Honda Smart Home to Demonstrate Zero-Carbon Living and Mobility at the University of California, Davis

  Honda Smart Home to Demonstrate Zero-Carbon Living and Mobility at the
  University of California, Davis

“Zero Net Energy” concept home will efficiently generate and manage renewable
                 energy; Solar power will charge Honda Fit EV

Business Wire

TORRANCE, Calif. -- April 24, 2013

American Honda Motor Co., Inc. today announced its plan to create the Honda
Smart Home US, a showcase for environmental innovation and renewable energy
enabling technologies that demonstrates Honda’s vision for sustainable,
zero-carbon living and personal mobility, including the use of solar power to
charge a Honda Fit EV battery electric vehicle. A groundbreaking today at the
construction site on the campus of the University of California, Davis, marked
the start of the building process, which will be documented and shared through
the Honda Smart Home US website.

Representatives from Honda and University of California, Davis prepare to
break ground for the Honda ...

Representatives from Honda and University of California, Davis prepare to
break ground for the Honda Smart Home US, using shovels made from recycled
Honda Civic parts. The Honda Smart Home US will showcase environmental
innovation and renewable energy enabling technologies that demonstrate Honda's
vision for sustainable, zero-carbon living and personal mobility, including
the use of solar power to charge a Honda Fit EV battery electric vehicle. From
left to right: Mark Modera, Director, Western Cooling Efficiency Center;
Michael Siminovitch, Director, California Lighting Technology Center; Nicole
Woolsey Biggart, Director, Energy Efficiency Center; Steve Center, vice
president, Honda Environmental Business Development Office; Michael Koenig,
Smart Home project leader, Honda Environmental Business Development Office;
and Aki Yasuoka, advisor, Honda Environmental Business Development Office.
(Photo: Business Wire)

Envisioning a lifestyle of renewable energy for home and transportation, the
Honda Smart Home US will feature new and emerging technologies to greatly
reduce the amount of energy consumed by individual households, and will
provide a pathway for the full integration of electric vehicles into the home.
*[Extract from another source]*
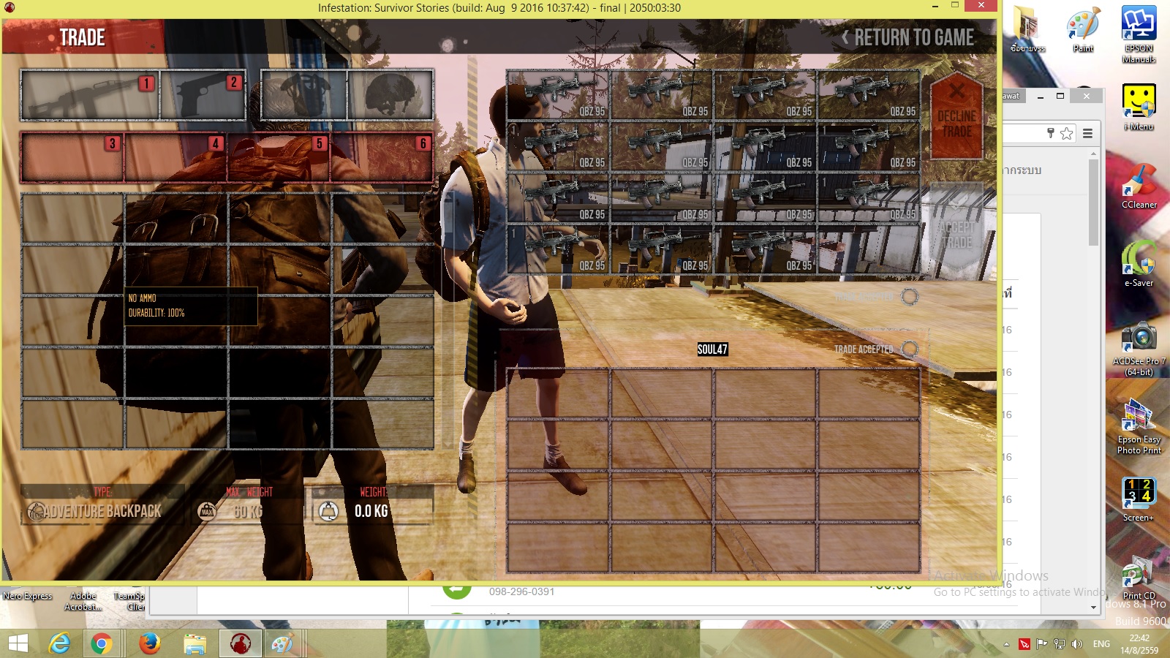Toggle the Trade Accepted indicator beside SOUL47

point(910,349)
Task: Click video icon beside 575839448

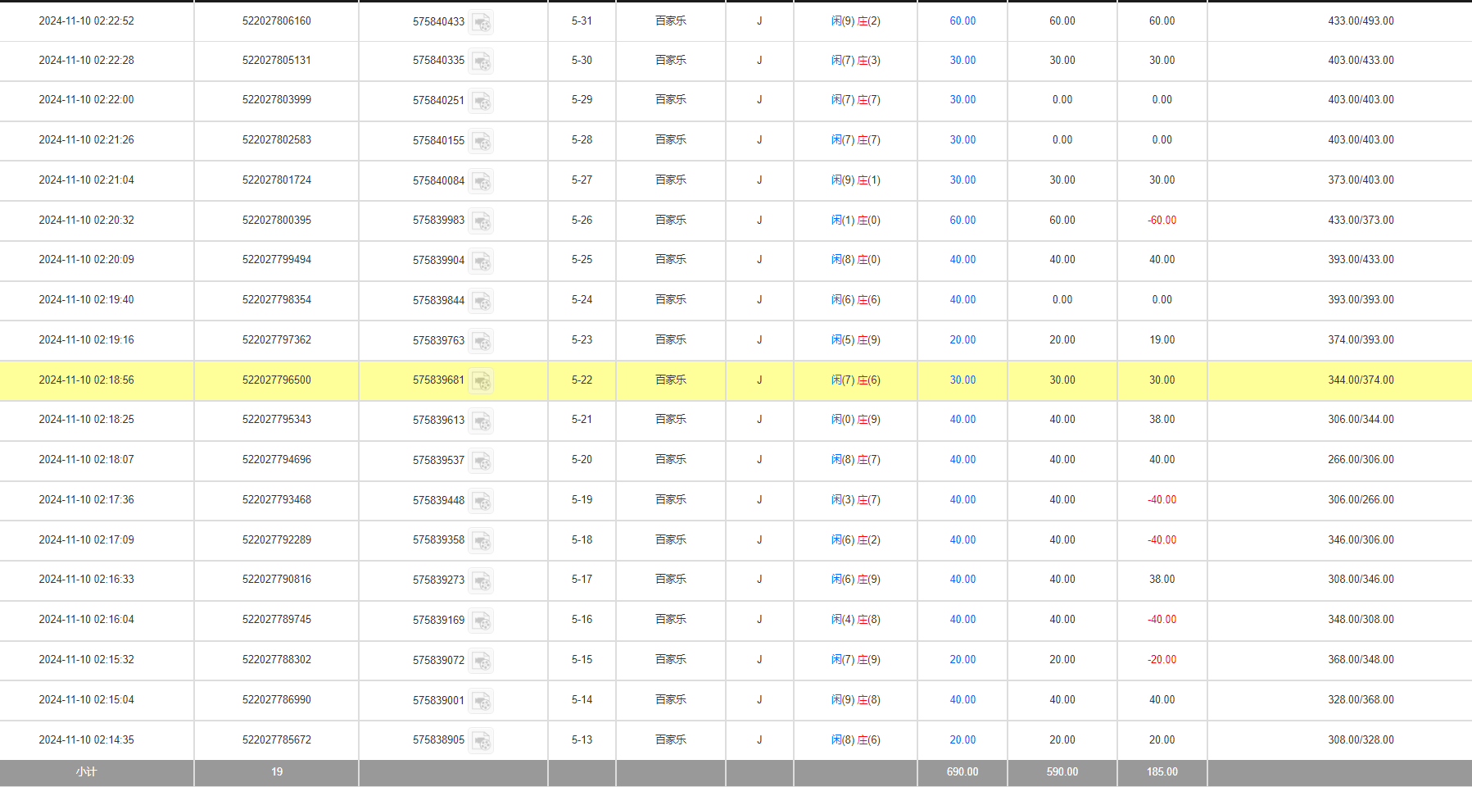Action: 482,501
The hi-tech sustainable home will demonstrate an approach to meeting the state
of California’s goal of requiring all new residential construction to be “zero
net energy” by 2020. It is expected to produce more energy than it consumes,
using less than half of the energy of a similarly sized new home in the Davis
area for heating, cooling, and lighting.

The Honda Smart Home will also give its occupants comprehensive control over
all home systems, allowing the residents to remotely and continually monitor
and adjust all aspects of energy use in real time.
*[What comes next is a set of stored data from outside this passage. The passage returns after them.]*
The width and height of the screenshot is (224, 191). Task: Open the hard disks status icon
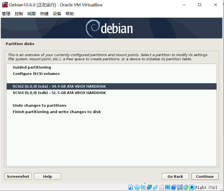pos(130,187)

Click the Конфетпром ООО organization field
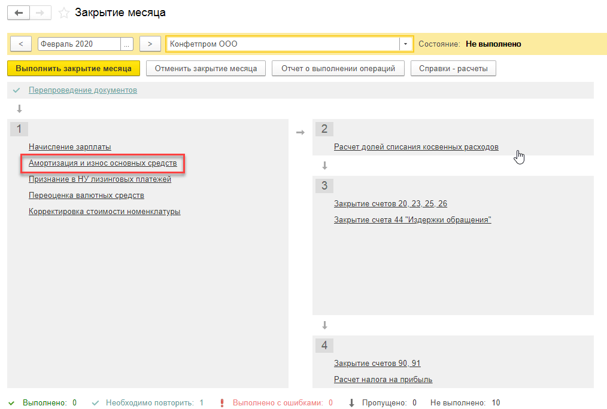click(x=283, y=44)
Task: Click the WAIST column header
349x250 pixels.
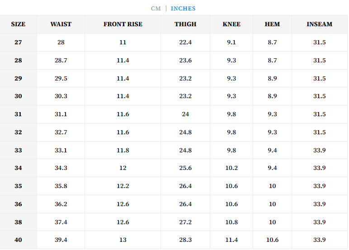Action: tap(61, 24)
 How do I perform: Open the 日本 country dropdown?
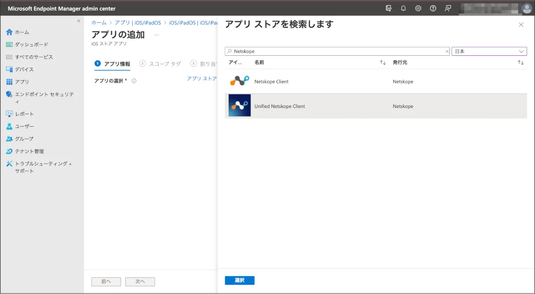(x=489, y=51)
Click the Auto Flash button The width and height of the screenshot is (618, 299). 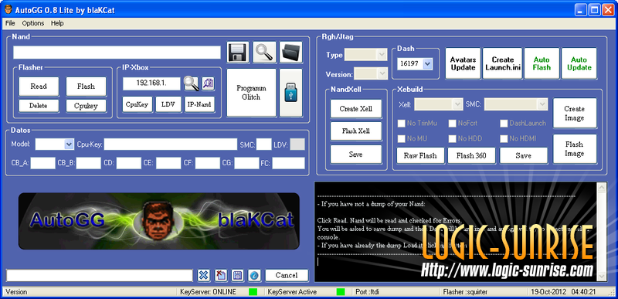(542, 63)
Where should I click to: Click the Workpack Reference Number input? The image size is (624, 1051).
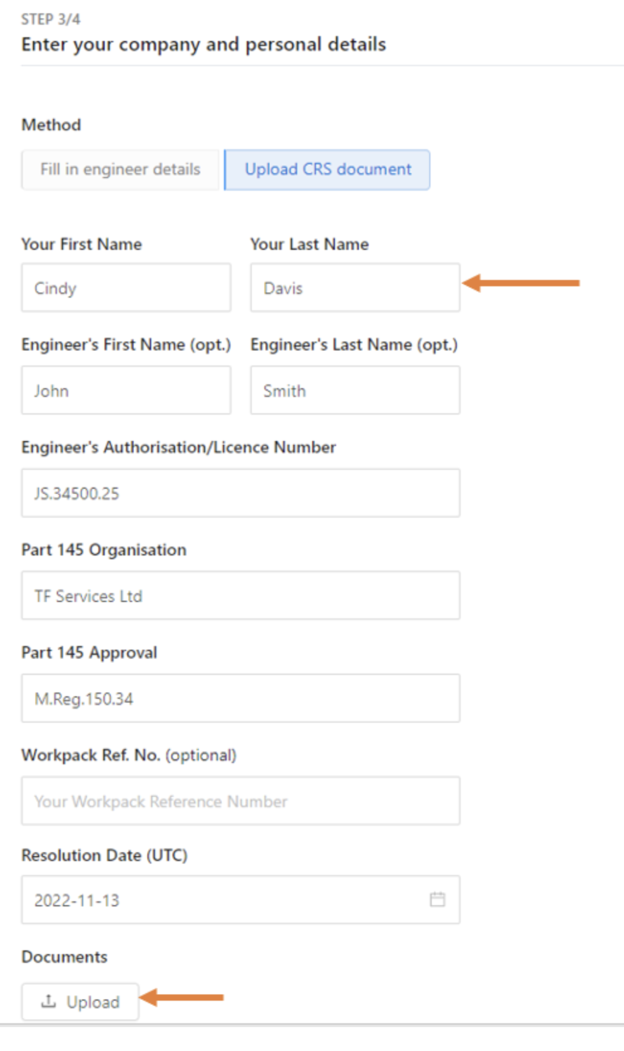pos(240,801)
Among the many technologies that will be applied to the Honda Smart Home US:

  *Solar Power System
    A photovoltaic (PV) system will provide the energy for the home and for
    daily commuting in an all-electric vehicle like the Honda Fit EV. The zero
    net energy home will generate, on average, more electricity from on-site
    renewable power sources than it will receive from its electric utility

  *Honda Energy Management System
    The Honda Energy Management System  introduces a smart-grid technology
    that will actively manage energy use and communicate with the homeowner
    and utility provider, allowing the home to maximize its energy efficiency
    while responding to the needs of the electrical grid, thereby minimizing
    the impacts of solar generation and electric vehicle charging on the
    utility grid.

  *High-efficiency HVAC (heating, ventilation and air conditioning) and
    Lighting System designed by UC Davis
    UC Davis energy research centers will design high-efficiency, cost
    effective solutions to major home energy loads. UC Davis researchers will
    explore new methods for geothermal heating and cooling, and a new
    circadian color control logic LED lighting system to improve quality of
    life while reducing energy consumption.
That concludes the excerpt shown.